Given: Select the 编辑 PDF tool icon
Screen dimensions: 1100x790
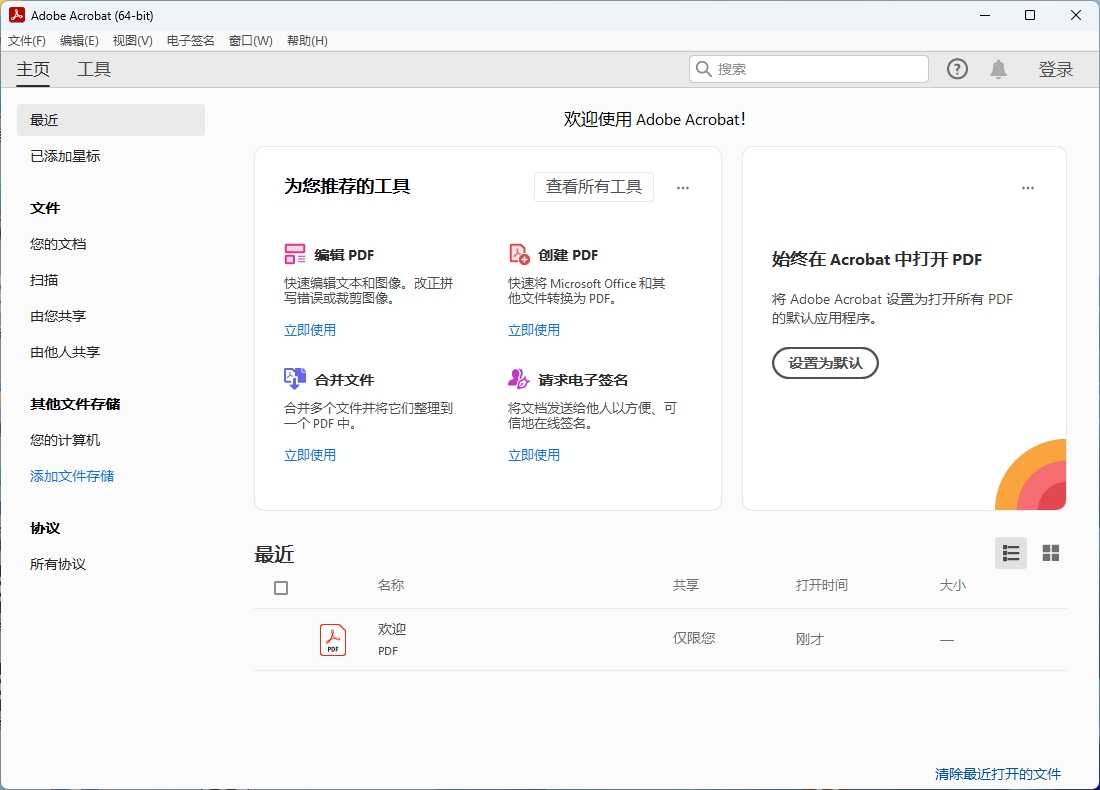Looking at the screenshot, I should tap(294, 254).

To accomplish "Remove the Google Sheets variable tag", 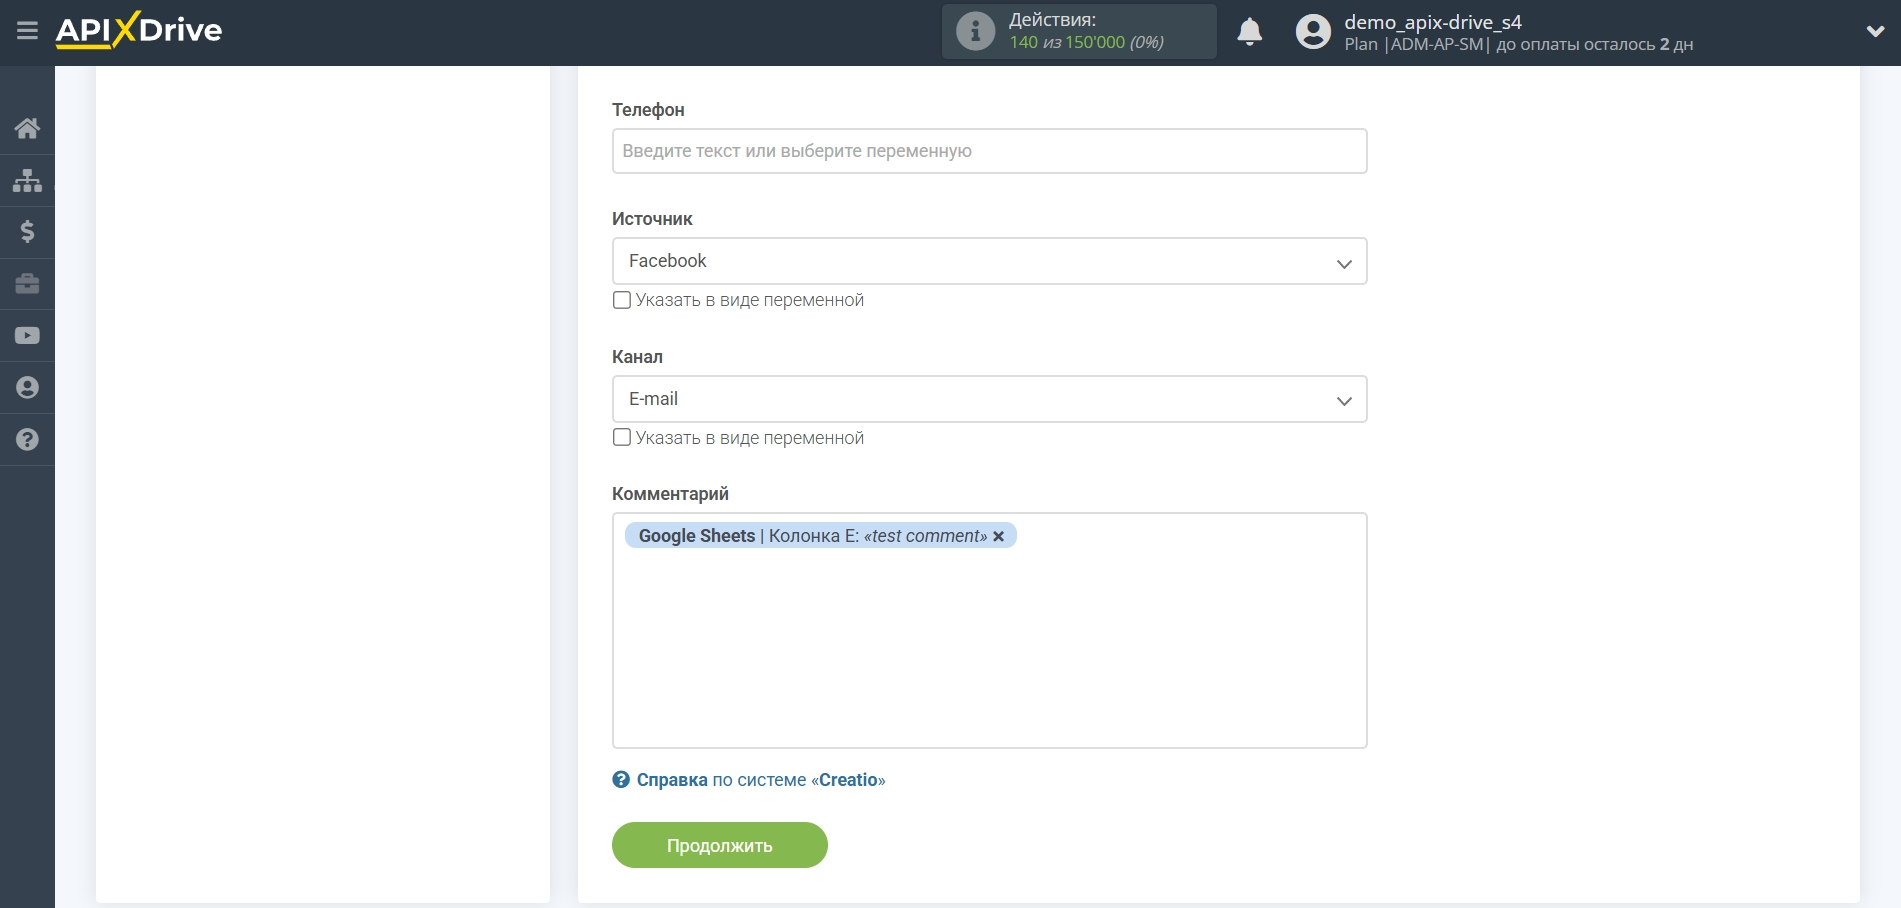I will (x=998, y=536).
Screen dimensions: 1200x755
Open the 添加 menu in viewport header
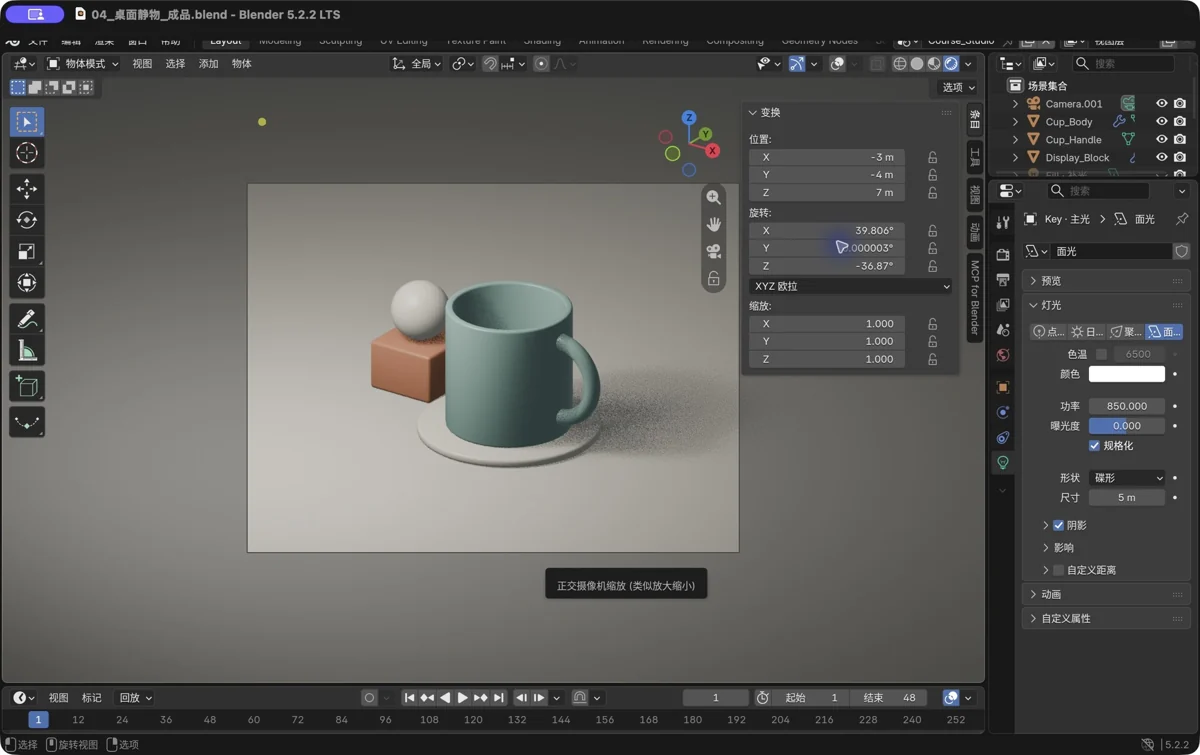coord(208,64)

● ● ● ●

Task description:
From the line that contains "Screen dimensions: 1200x755" to the end of the listing, give every line again exactly as written. Leave the pictures out.

Answer area:
Screen dimensions: 1200x755
Open the 添加 menu in viewport header
coord(208,64)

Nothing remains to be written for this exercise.